(Screenshot grounding data)
····················
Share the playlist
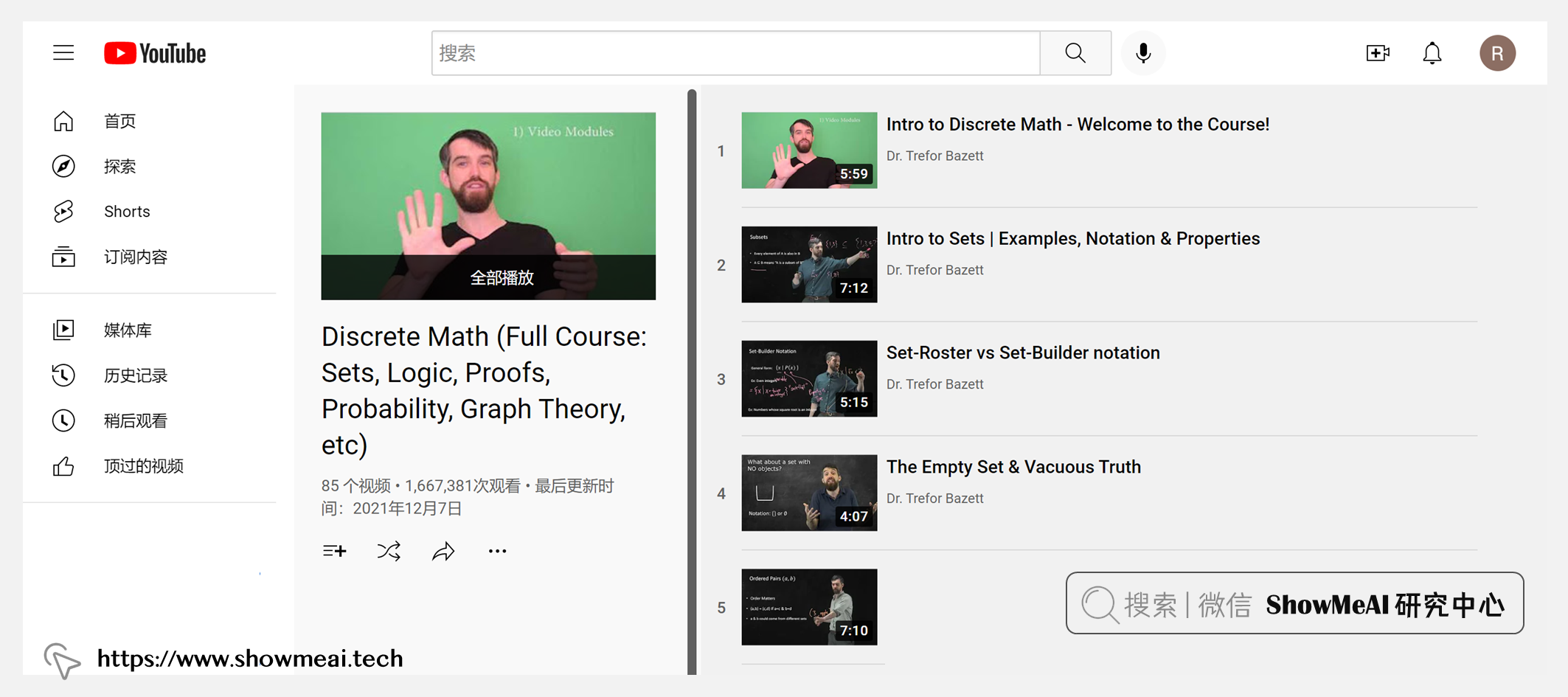 coord(443,550)
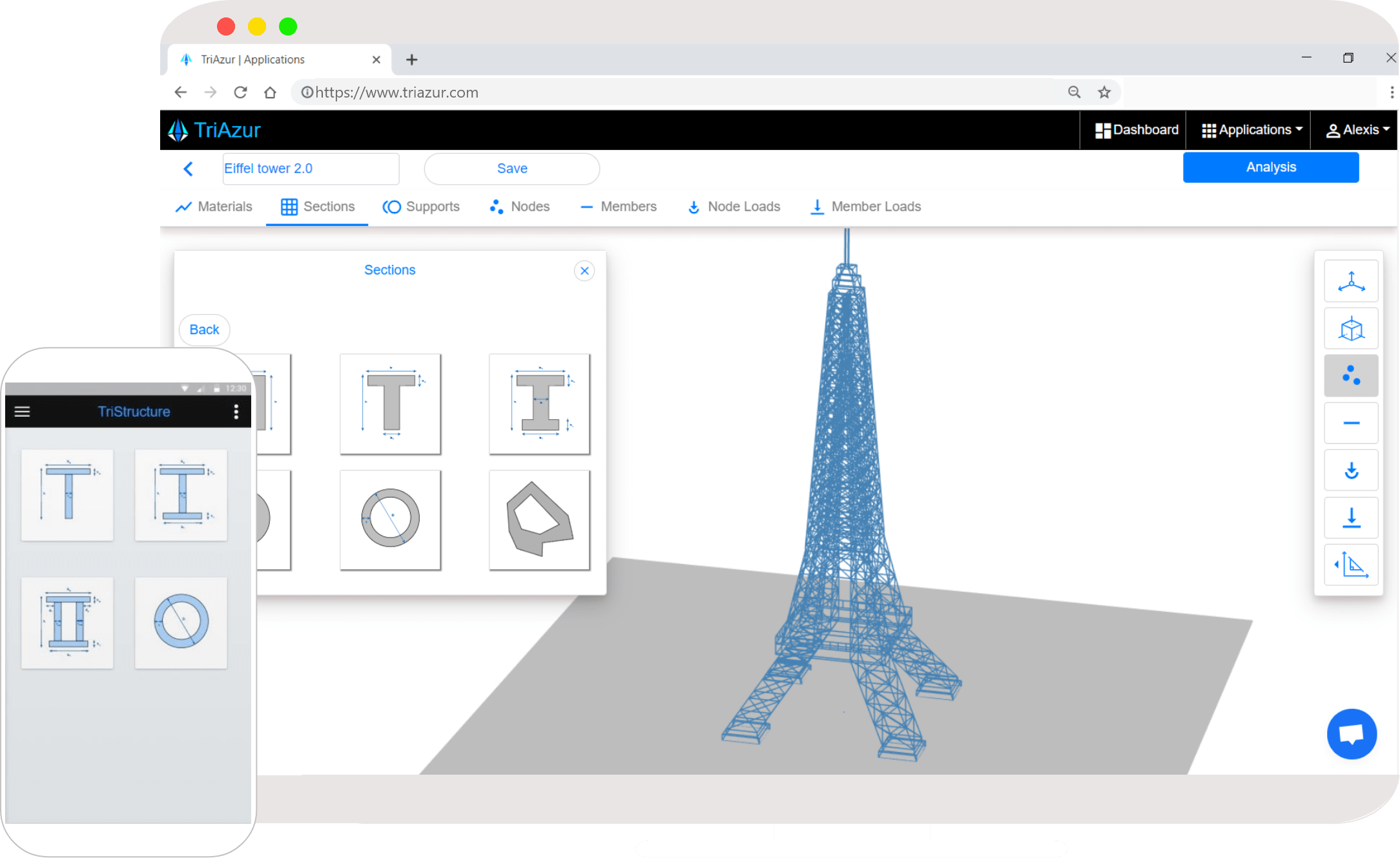Image resolution: width=1400 pixels, height=858 pixels.
Task: Click the Save button
Action: point(511,169)
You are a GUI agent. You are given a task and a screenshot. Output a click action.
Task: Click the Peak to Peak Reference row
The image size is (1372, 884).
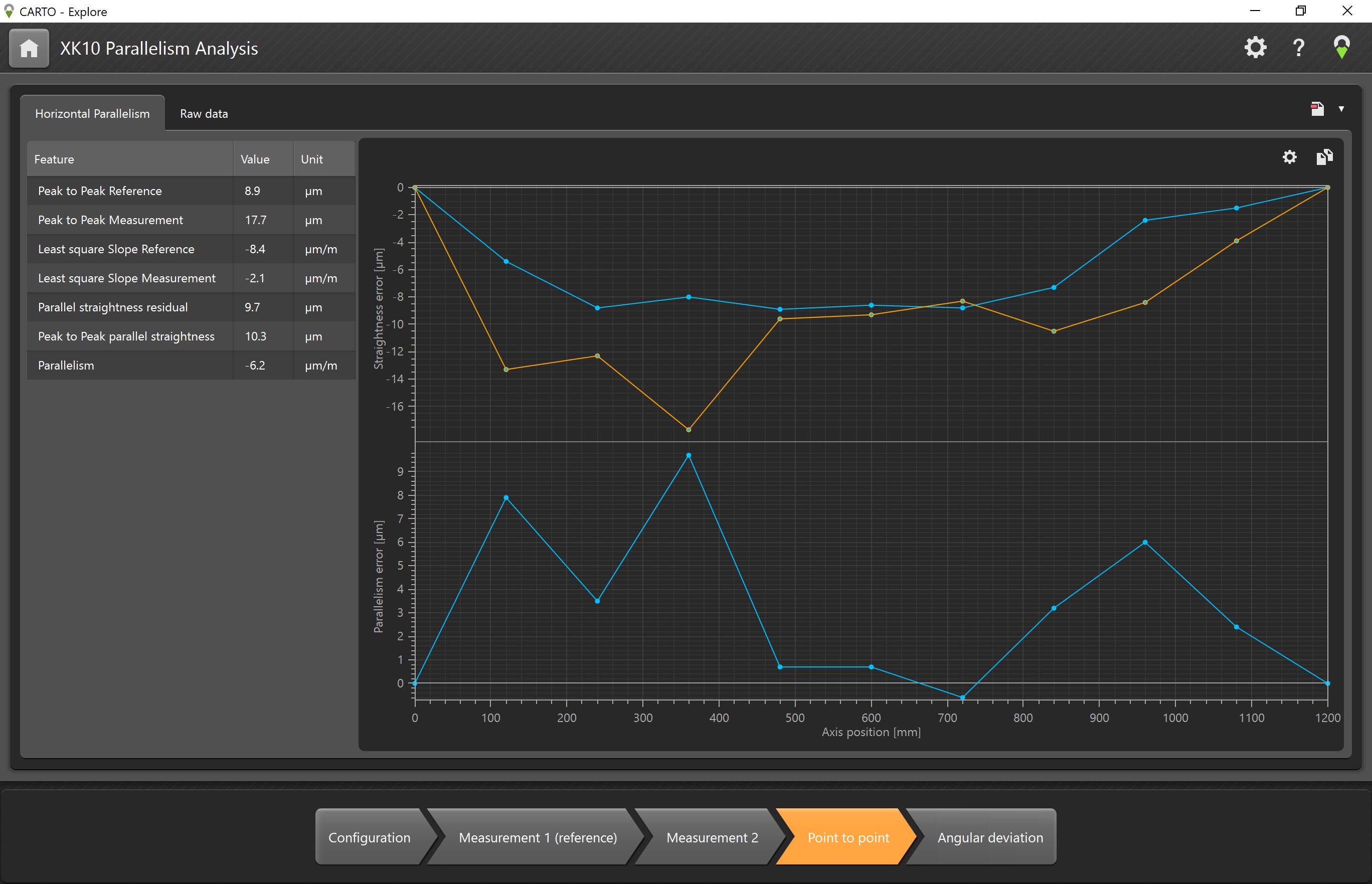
····················
▸ **About this exercise**
All pictures are to be skipped; the lines from the first line of the records through the line containing "You are a GUI" are to be repeated exactly, both ends included.

▸ **Solution for this problem**
Share the playlist
 coord(443,550)
Image resolution: width=1400 pixels, height=858 pixels.
Task: Click the Save button
Action: point(511,169)
You are a GUI agent. You are given a task and a screenshot. Output a click action.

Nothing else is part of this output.